20. The fabric of claim 18, in the form of an apparel, a water absorbing fabric, a filter cloth, a battery separator, an antistatic flannel or a water absorbent mat.

The fiber of claim 1, comprising a mixture of: (a) a poly (hydroxyamino ether) having repeat units represented by the formula: OH OH I -O-CH-C- CH-jA-CH2-C-CH2-0-B- II "IIRR n wherein A is a diamino portion or a combination of different portions of amine, B is an organic portion divalent which is predominantly hydrocarbylene, R is alkyl or hydrogen, and n is an integer greater than 10, and (b) at least one of a polyethylene glycol, poly (ethylene) oxide, or EPE block copolymer.

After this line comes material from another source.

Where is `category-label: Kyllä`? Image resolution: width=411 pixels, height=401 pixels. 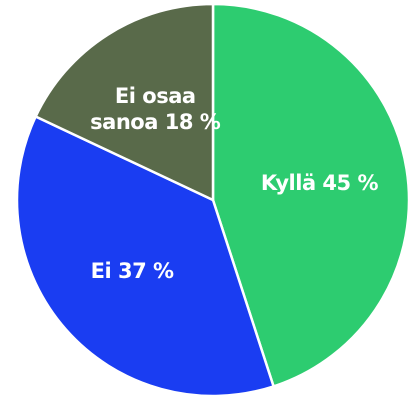 category-label: Kyllä is located at coordinates (288, 184).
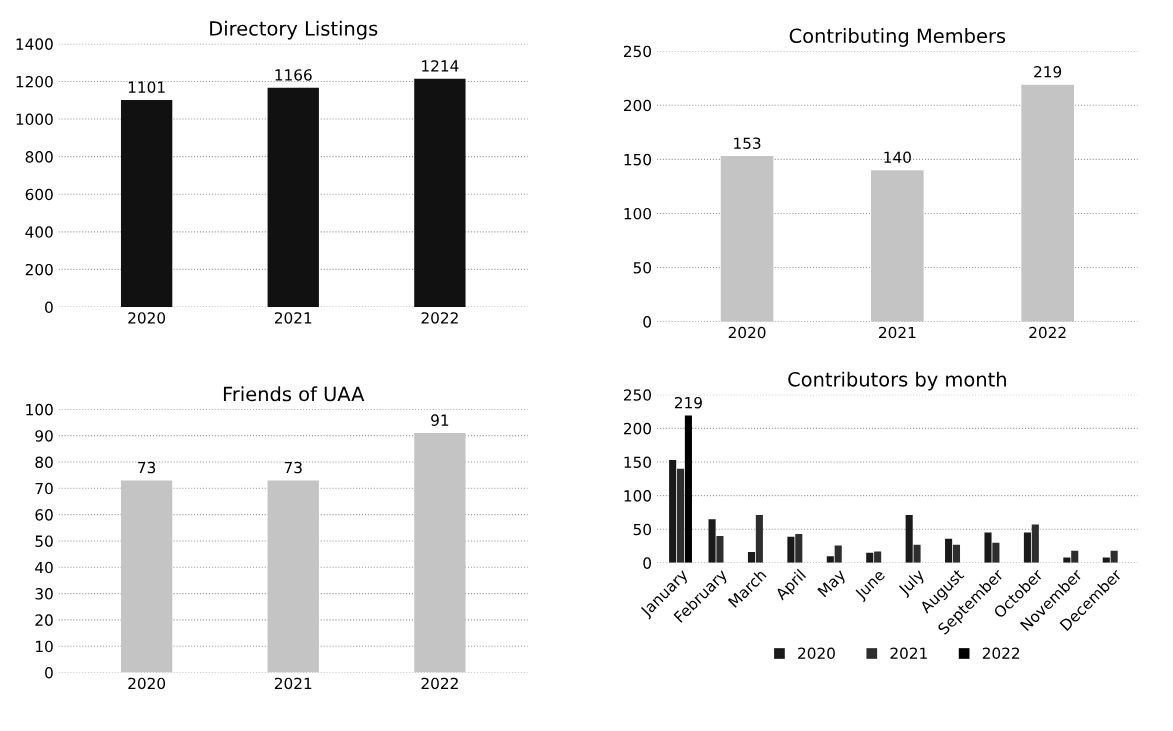 This screenshot has width=1173, height=731. I want to click on y-tick-label: 1400, so click(34, 44).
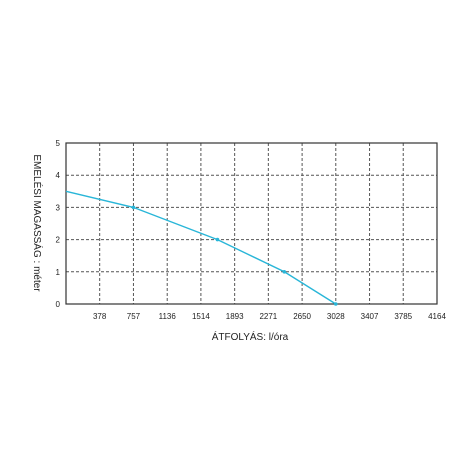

The fiber of claim 21, wherein the ether is the reaction product of a diglycidyl ether of bisphenol-A and ethanolamine

23. A method of forming a non-woven fabric by forming a mesh of at least one fibrous component and heating the mesh to cause the joining of fibrous components of the mesh, characterized in that at least one fibrous component comprises a polyether or thermoplastic polyester functionalized with hydroxy

24. The method of claim 23, wherein at least one fibrous component comprises a poly (hydroxyamylether) ino) that has repeating units represented by the formula: II wherein A is a diamino portion or a combination of different portions of amine, B is a divalent organic portion that it is predominantly hydrocarbylene; R is alkyl or hydrogen, and n is an integer greater than 10.